SET TASK 1: Could you return the stretch of the reverse-existence pull request thread from "ferdnyc · 2024-05-11T00:05:38Z" through "sacrifice any accuracy/descriptiveness.", copied word for word?
SET TASK 2: What comes next in the reverse-existence pull request thread? Write its continuation, starting right after the last line shown.

PROVIDED TEXT:

• • •

New reverse-existence implementation #1370

ferdnyc · 2024-05-11T00:05:38Z

This PR formally submits the implementation of proselint.tools.reverse_existence_check which I describe in #1334 (comment). It still builds on the great work @vqle23 did in #1351 (in fact, it builds on the branch from that PR, rebased to current main and with my changes added as followup commits.)

A few things have changed from what I described in that issue comment:

While the utility function in proselint.tools is still named reverse_existence_check(), I renamed the actual checkers to restricted.top1000 and restricted.elementary, as I felt that was a less unwieldy title/category name that doesn't sacrifice any accuracy/descriptiveness.
I tweaked the word regex slightly, to avoid capturing hyphens or apostrophes on either extreme of the word. (So, my arbitrarily-chosen 3-character minimum length turned out to be prescient, as the regex ended up looking like this: re.compile(r"\w[\w'-]+\w")
Both versions of the allowed_word helper function (case-sensitive and not) are now defined statically in the tools.py file. The proper one is selected and bound with a functools.partial() at the start of each reverse_existence_check() call.

(...And I just noticed, I left some type annotations on the arguments to the helpers, that I'll probably have to take out to appease older Pythons. Bother.)

Fixes: #1334

…g fixes

Also, factor out word lists into module-level variables, for access from elsewhere.

Searches for all (3+-character) words using a simple regexp, then walks the `finditer()` of non-overlapping matches, does some sanity-checking on the candidate string (no digits), and queues an error unless it appears on the list of permitted words.

Nytelife26

other than this, it looks good. this could be used later as a model for refactoring the way existence_check itself works later, actually.

proselint/tools.py

Nytelife26 · 2024-05-13T16:08:07Z

proselint/tools.py

+    if ignore_case:
+        permitted = set([word.lower() for word in list])
+        allowed_word = functools.partial(
+            _case_insensitive_allowed_word, permitted)
+    else:
+        permitted = set(list)
+        allowed_word = functools.partial(
+            _case_sensitive_allowed_word, permitted
+        )


if my previous comment is followed, this can also be simplified.

Suggested change

if ignore_case:

permitted = set([word.lower() for word in list])

allowed_word = functools.partial(

_case_insensitive_allowed_word, permitted)

else:

permitted = set(list)

allowed_word = functools.partial(

_case_sensitive_allowed_word, permitted

)

• • •

EXCERPTED RECORDS:
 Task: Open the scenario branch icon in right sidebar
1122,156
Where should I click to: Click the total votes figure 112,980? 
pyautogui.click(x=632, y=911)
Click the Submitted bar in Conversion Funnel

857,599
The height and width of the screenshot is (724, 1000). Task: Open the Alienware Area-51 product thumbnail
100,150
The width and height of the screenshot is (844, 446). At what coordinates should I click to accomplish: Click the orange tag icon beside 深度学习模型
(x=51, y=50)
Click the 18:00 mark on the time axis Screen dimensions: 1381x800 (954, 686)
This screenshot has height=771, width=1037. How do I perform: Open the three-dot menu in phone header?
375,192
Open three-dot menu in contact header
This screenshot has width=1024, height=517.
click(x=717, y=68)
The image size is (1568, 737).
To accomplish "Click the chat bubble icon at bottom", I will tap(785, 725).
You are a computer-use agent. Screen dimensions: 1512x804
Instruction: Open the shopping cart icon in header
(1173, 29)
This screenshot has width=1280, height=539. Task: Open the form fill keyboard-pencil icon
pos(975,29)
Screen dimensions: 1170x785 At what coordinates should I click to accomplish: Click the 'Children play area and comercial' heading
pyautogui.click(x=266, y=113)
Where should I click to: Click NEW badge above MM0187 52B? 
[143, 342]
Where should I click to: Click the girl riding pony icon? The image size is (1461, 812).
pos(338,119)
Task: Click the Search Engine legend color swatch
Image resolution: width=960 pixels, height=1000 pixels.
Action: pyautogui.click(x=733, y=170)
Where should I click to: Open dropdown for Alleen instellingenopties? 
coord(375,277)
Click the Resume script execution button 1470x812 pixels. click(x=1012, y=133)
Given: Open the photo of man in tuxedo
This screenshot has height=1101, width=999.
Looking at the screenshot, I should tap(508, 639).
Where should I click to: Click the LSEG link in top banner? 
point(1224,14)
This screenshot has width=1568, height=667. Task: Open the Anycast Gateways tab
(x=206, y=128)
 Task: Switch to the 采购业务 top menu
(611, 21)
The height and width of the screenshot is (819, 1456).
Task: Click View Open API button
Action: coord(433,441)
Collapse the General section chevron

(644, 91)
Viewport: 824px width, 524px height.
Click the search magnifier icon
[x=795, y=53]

• • •

EXPECTED OUTPUT 1:
ferdnyc · 2024-05-11T00:05:38Z

This PR formally submits the implementation of proselint.tools.reverse_existence_check which I describe in #1334 (comment). It still builds on the great work @vqle23 did in #1351 (in fact, it builds on the branch from that PR, rebased to current main and with my changes added as followup commits.)

A few things have changed from what I described in that issue comment:

While the utility function in proselint.tools is still named reverse_existence_check(), I renamed the actual checkers to restricted.top1000 and restricted.elementary, as I felt that was a less unwieldy title/category name that doesn't sacrifice any accuracy/descriptiveness.

EXPECTED OUTPUT 2:
permitted = set([word.lower() for word in list] if ignore_case else list)

allowed_word = functools.partial(

_allowed_word, permitted, ignore_case=ignore_case

)

Oh, actually I missed your set-conversion tweak... hm, that feels a bit "fun" to parse (for humans), compared to:

if ignore_case: permitted = set([word.lower() for word in list]) else: permitted = set(list)

I'm open to it, just not sure it's necessary to make future code readers work that hard. Thoughts?

i have never really considered the readability of inline if statements for Python programmers, i just know ternaries are a popular construct in other languages i use, like Rust and TypeScript. additionally, ruff has a rule (derived from flake8-simplify) that prefers ternaries, so i would imagine they're not uncommon in Python as well. without any kind of data on how readable people find them, i can only go by convention.

I tend to reserve them for situations where there's no other choice, like in list comprehensions. (Which can be downright squirrely to read under any circumstances; see my last commit that adds some indentation to try and make my whopper at least semi-readable.) I guess it all comes down to personal comfort; I know people who dislike code like this:

if something: return one thing return the other

...and always want the explicit else: in there. And then OTOH there are linters that will flag the explicit else: as unnecessary (which of course it is, technically).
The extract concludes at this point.